Has Microsoft just PROVED why you should upgrade from XP?


Microsoft just published its January-to-June 2013 Security Intelligence Report (SIR).

(Yes, I was surprised at the timing, too, since we’re already two thirds of the way through the next reporting period. But there you are, and here it is [PDF].)

I will dutifully declare that I have still to finish reading the report in full.

At 160 pages, even if some of them are blank, or contain corporate boilerplate, I just haven’t got through it yet.

But I have read one of Microsoft’s recent blog postings about the report, highlighting the part in which rates of malware infection and encounter are compared across the four flavours of client-side Windows: XP, Vista, 7 and 8.

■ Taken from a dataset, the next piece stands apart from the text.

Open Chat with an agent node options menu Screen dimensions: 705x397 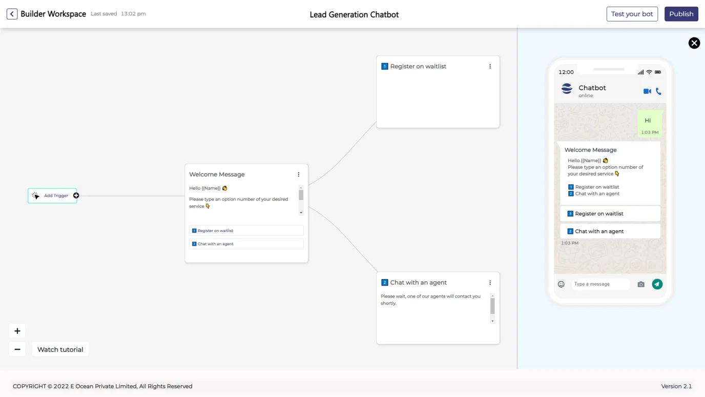pos(490,283)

The results seem to tell a pretty clear visual story about why you should get rid of Windows XP as soon as you can:

→ The numbers on the left and right sides can’t directly be compared because they’ve been scaled differently for readability. The infection rate shows computers cleaned up out of every thousand on which Microsoft’s Malicious Software Removal Tool (MSRT) was used. The encounter rate shows computers on which malware was detected – and almost certainly prevented from infecting – out of every hundred protected by a Microsoft virus blocker.

The obvious conclusion from the above is that your chance of being exposed to malware, and thus potentially infected if you were unprotected, is similar on all versions of Windows.

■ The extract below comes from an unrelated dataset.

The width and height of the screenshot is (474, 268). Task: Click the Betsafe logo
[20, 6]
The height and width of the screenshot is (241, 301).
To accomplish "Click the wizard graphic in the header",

Windows 8 users, at first glance, appear to enjoy a slight advantage in exposure rate, with 12/100 computers measured to be actively under attack, against 16/100 or more for the other flavours of Windows.

The SIR doesn’t offer an explanation, but we can always speculate:

  • Perhaps more recent versions of Internet Explorer are more likely to prevent you browsing to potentially infectious websites in the first place, thus reducing exposure?
  • Perhaps Windows 8 has stronger internal safeguards against exploits, thus stopping some attacks before they get as far as provoking an anti-virus warning?
  • Perhaps some Windows 8 users made the switch for security reasons, and are therefore less likely to put themselves in harm’s way?

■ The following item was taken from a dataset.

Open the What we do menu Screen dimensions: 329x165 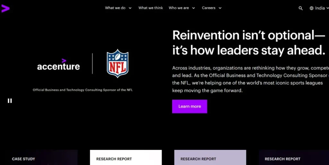coord(115,8)
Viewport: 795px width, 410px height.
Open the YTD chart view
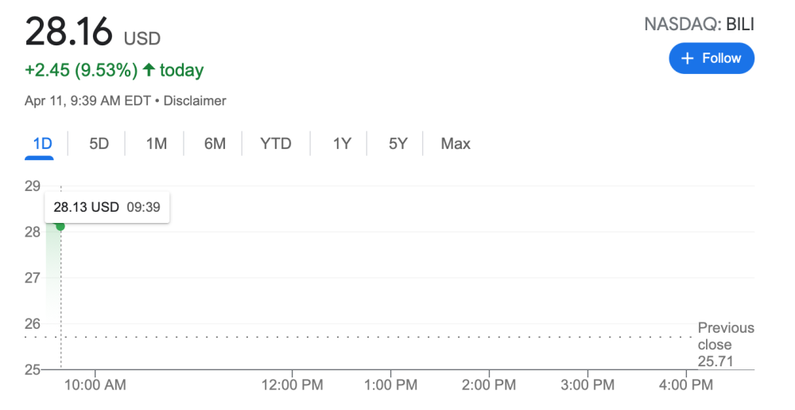pyautogui.click(x=276, y=143)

Likewise, Windows 7 seems to be at a very slight disadvantage, with 19% of computers visibly attacked, against 16% with XP and Vista.

That might not be a statistically significant difference (nor might the apparent advantage of Windows 8, of course), or it might be a simple side-effect of that fact that Windows 7 is the most prevalent version of Windows.

The most common platform, you can argue, is more likely to be singled out by malware writers who don’t want to go to the trouble of building a multi-version exploit.

But the statistical significance of the left-hand numbers seems, at least on the surface, to be undeniable.

When users went to the trouble of looking for malware, presumably because they thought they had slipped up and got infected, they were 5.7 times more likely to find some on XP than on Windows 8.

In short, the apparent conclusion is that XP is more than five times as permeable to malware than Windows 8.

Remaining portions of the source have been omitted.